Saturday, January 11, 2014

Bringing It All Back Home: Pope Francis and a Return to Compassion

It has been less than a year since Jorge Bergoglio of Argentina became the Bishop of Rome, but already Pope Francis has transformed the Catholic Church, embracing its mission as a church of service and healing to a troubled world. He leads by example, living simply and acting compassionately. By his words and deeds, he reminds us of the good religion can achieve when its focus is on justice, peace, and service to the poor. He has helped bring Catholicism back to the teachings of Jesus, a radical movement for economic and social justice, love, and understanding. It is an anti-materialistic, counter-cultural message that the global community desperately needs.
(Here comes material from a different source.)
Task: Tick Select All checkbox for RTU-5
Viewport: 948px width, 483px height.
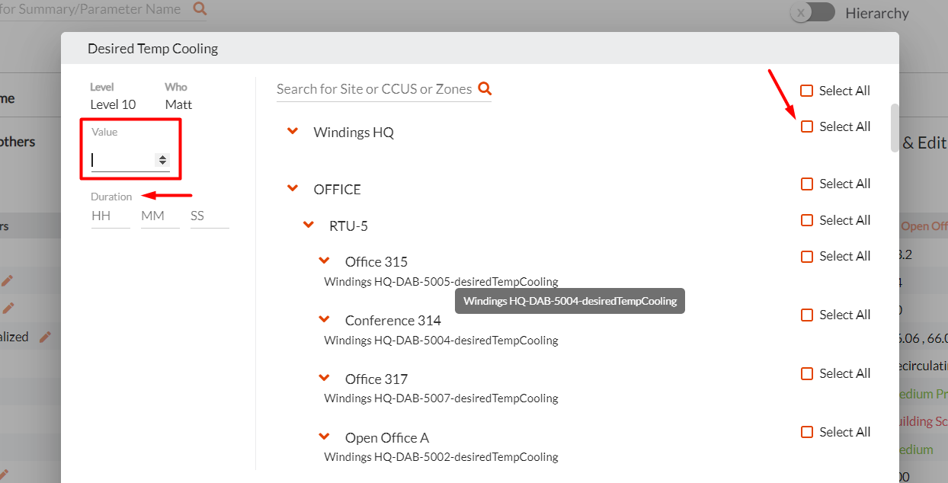Action: [807, 220]
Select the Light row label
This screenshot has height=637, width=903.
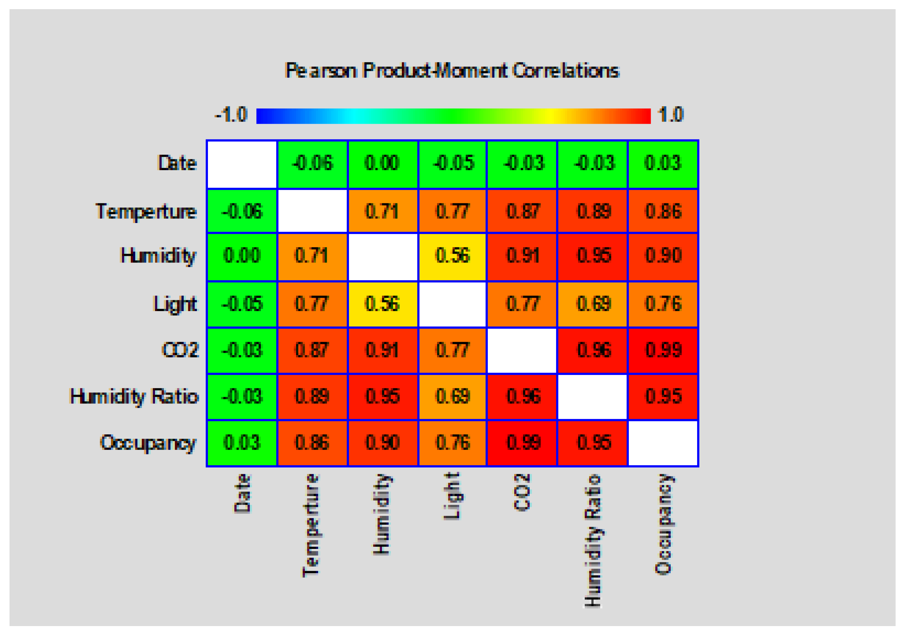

As a non-Catholic, I am impressed by this new Pope, a man of humble beginnings named after Francis of Assisi, the patron saint of the poor. He is a pastor to the people who considers strict adherence to doctrine an unnecessary distraction from the true mission of the Church. “Who am I to judge?” as he replied when asked about gays in the priesthood, is a sign that this is a Pope who “gets it.” It remains to be seen whether he will reform the Catholic Church in areas of sexual ethics and inclusiveness, but in other areas of life and faith, by extending open arms to the broad brush of humanity, he has re-engaged the flock and reminded Catholics and non-Catholics alike of what is, or should be, the essence of the Christian faith. “I prefer a Church,” writes Francis, “which is bruised, hurting and dirty because it has been out on the streets, rather than a Church which is unhealthy from being confined and from clinging to its own security.” He desires not just talk and prayer, but societal transformation.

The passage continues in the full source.